ENTRIES SUPPLIED:
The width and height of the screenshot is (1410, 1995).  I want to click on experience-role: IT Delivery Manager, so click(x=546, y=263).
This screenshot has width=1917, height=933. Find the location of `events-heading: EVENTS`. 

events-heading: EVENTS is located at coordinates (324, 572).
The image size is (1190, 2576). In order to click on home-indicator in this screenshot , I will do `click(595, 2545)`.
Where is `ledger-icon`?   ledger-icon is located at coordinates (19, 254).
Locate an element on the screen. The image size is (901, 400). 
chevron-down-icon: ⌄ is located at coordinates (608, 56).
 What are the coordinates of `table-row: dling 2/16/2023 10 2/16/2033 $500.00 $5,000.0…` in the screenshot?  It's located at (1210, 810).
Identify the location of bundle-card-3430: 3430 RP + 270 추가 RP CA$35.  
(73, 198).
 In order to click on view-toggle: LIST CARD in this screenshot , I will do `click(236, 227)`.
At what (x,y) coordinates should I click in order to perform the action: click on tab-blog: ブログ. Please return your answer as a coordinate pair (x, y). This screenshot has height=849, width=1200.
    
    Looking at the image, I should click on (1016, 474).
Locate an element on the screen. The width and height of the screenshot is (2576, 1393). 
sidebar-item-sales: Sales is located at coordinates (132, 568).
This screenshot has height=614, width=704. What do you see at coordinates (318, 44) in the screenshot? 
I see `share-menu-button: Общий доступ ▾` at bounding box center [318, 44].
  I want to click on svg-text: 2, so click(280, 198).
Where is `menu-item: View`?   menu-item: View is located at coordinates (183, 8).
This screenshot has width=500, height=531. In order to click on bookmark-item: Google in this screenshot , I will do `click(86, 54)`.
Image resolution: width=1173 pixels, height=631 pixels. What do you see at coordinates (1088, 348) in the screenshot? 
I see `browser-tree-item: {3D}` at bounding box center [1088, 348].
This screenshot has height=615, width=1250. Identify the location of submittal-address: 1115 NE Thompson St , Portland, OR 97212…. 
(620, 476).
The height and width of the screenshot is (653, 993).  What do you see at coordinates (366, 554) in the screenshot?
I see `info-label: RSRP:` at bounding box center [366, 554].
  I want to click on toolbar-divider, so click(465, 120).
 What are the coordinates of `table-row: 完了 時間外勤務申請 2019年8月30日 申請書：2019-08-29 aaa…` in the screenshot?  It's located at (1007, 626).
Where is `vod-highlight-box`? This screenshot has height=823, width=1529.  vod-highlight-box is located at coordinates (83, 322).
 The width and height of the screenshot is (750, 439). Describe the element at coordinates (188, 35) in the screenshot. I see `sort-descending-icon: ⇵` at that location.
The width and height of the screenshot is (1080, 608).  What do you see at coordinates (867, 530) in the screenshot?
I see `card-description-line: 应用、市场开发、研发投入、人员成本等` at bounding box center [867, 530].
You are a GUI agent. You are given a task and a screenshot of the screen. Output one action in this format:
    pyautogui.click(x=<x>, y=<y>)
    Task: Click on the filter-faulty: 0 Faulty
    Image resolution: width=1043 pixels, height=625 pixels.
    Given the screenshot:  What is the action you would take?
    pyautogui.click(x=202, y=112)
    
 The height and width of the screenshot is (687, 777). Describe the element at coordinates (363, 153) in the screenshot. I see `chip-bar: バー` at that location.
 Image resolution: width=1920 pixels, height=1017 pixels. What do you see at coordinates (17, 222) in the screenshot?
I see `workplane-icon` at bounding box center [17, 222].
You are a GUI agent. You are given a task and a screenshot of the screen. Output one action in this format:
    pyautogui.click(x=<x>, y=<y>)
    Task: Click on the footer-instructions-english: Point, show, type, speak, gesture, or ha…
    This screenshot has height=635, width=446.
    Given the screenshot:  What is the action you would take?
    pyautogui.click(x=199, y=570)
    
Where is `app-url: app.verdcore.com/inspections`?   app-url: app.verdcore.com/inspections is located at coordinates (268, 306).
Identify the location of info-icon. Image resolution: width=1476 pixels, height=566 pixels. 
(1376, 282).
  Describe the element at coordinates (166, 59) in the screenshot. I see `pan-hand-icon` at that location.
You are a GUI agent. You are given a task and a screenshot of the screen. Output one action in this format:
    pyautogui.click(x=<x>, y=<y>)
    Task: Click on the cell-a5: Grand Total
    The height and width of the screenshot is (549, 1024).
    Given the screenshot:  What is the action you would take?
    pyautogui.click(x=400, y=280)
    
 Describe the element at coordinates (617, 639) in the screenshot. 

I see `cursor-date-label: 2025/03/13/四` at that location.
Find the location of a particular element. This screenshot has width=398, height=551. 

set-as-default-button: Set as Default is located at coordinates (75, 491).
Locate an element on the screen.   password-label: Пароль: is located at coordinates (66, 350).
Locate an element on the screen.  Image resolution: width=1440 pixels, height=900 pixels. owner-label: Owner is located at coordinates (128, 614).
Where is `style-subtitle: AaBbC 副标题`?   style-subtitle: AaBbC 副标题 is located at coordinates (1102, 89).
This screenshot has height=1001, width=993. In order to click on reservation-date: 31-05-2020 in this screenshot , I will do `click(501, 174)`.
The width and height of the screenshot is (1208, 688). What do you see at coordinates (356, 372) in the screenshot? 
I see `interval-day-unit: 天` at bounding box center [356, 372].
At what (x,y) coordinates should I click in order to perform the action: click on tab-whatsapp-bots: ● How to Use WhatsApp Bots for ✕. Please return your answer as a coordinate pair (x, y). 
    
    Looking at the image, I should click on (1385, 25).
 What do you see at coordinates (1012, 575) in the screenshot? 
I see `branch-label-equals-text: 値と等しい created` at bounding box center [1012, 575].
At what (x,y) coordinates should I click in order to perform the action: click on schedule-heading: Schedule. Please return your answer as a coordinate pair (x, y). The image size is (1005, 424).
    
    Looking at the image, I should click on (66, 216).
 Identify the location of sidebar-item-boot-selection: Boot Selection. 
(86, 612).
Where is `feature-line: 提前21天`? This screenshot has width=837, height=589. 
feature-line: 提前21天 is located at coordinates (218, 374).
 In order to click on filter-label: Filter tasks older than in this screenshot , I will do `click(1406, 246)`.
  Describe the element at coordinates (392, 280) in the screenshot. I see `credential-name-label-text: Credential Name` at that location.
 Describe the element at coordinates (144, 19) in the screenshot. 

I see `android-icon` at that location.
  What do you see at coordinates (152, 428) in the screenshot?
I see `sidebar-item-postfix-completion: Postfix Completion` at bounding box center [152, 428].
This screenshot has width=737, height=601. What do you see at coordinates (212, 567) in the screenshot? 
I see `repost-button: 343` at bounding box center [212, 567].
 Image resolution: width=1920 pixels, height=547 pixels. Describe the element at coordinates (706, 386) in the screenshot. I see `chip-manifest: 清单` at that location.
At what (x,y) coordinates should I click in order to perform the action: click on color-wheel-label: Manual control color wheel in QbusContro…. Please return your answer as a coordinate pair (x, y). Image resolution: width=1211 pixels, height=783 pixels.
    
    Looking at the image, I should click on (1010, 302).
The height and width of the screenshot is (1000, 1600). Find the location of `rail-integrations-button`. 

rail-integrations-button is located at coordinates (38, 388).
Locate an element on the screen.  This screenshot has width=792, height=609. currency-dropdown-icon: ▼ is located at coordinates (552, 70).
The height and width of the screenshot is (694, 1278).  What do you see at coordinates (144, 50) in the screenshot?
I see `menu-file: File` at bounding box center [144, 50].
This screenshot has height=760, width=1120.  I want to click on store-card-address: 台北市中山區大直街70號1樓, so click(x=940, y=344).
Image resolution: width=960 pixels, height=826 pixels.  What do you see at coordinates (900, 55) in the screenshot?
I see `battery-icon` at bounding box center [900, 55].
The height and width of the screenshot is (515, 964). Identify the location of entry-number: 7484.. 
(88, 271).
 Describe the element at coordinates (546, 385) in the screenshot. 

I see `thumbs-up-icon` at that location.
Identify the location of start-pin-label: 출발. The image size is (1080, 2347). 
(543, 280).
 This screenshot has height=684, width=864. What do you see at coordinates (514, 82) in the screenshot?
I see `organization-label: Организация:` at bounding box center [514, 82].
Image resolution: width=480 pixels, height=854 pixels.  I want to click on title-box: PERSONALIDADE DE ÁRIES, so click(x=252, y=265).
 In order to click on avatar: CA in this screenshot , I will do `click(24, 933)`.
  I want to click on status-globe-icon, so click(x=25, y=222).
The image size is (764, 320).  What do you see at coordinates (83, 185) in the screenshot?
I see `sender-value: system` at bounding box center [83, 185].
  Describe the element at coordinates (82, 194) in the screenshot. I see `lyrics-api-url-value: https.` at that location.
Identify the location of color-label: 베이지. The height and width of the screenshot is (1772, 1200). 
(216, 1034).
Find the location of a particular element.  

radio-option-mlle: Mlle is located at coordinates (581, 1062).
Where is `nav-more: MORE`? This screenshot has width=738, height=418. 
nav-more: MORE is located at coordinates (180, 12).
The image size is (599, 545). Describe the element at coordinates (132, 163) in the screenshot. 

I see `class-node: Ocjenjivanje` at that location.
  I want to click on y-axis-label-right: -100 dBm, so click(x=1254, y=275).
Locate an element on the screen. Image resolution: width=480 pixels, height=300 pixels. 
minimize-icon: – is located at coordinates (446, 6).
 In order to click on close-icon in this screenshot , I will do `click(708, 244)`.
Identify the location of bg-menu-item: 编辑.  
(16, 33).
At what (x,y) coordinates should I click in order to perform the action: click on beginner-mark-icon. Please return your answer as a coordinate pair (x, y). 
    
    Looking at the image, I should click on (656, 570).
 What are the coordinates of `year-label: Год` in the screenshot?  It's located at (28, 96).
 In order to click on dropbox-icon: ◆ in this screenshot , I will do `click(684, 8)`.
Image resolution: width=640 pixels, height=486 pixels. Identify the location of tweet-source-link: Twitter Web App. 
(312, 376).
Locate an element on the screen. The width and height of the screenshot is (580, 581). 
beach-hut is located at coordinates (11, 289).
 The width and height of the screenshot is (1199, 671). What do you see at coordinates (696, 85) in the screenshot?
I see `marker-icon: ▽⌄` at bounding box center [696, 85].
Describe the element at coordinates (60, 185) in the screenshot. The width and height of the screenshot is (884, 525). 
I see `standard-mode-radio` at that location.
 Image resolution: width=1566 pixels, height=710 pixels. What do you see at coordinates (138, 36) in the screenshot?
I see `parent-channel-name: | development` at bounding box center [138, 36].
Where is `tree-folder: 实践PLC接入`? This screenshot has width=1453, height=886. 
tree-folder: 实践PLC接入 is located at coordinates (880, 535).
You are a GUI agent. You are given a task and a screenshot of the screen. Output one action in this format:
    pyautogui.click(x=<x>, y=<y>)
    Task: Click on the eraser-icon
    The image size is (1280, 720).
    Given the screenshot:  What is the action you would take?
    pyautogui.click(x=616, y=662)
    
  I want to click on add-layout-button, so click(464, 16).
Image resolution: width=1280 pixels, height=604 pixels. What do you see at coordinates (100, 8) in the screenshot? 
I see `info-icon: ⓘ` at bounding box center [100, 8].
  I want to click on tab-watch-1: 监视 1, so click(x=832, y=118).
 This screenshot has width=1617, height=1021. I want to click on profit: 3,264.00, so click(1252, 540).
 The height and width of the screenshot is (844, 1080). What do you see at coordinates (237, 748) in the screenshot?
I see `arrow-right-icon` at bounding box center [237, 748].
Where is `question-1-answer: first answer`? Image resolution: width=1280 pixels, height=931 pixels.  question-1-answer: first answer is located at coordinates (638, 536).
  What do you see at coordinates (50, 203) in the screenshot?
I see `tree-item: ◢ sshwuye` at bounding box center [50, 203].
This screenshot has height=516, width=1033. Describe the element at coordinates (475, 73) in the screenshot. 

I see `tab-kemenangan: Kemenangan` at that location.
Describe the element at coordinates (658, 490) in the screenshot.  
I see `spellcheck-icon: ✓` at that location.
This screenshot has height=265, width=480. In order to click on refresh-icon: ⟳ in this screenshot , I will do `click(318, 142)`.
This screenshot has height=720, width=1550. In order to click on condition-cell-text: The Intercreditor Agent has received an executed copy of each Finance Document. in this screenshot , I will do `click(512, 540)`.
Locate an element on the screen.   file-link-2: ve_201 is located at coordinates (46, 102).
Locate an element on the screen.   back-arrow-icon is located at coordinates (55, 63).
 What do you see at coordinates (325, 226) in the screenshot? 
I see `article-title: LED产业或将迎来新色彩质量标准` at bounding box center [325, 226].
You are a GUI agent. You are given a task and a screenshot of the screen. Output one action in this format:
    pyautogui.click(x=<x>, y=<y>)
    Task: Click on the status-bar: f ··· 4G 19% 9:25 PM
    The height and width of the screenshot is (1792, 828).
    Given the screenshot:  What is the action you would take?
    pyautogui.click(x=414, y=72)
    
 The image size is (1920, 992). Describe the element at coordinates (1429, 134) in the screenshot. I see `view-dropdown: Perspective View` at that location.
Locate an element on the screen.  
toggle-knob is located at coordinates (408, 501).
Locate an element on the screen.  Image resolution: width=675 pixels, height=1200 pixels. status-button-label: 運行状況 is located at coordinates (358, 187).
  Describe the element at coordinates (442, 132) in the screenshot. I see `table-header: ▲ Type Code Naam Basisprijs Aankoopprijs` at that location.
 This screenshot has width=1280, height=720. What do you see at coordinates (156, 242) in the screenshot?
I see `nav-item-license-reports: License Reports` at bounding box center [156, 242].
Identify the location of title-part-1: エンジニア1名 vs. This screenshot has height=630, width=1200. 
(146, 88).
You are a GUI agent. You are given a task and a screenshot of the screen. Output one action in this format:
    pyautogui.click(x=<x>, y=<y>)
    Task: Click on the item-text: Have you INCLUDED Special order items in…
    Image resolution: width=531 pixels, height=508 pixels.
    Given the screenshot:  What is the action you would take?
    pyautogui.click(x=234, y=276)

TO-DO ITEM: Duplicate the rows above, starting at the line that contains "In order to click on filter-label: Filter" and stopping after the line that contains "Image resolution: width=1920 pixels, height=547".

WRITTEN SOLUTION:
 In order to click on filter-label: Filter tasks older than in this screenshot , I will do `click(1406, 246)`.
  Describe the element at coordinates (392, 280) in the screenshot. I see `credential-name-label-text: Credential Name` at that location.
 Describe the element at coordinates (144, 19) in the screenshot. 

I see `android-icon` at that location.
  What do you see at coordinates (152, 428) in the screenshot?
I see `sidebar-item-postfix-completion: Postfix Completion` at bounding box center [152, 428].
This screenshot has width=737, height=601. What do you see at coordinates (212, 567) in the screenshot? 
I see `repost-button: 343` at bounding box center [212, 567].
 Image resolution: width=1920 pixels, height=547 pixels. Describe the element at coordinates (706, 386) in the screenshot. I see `chip-manifest: 清单` at that location.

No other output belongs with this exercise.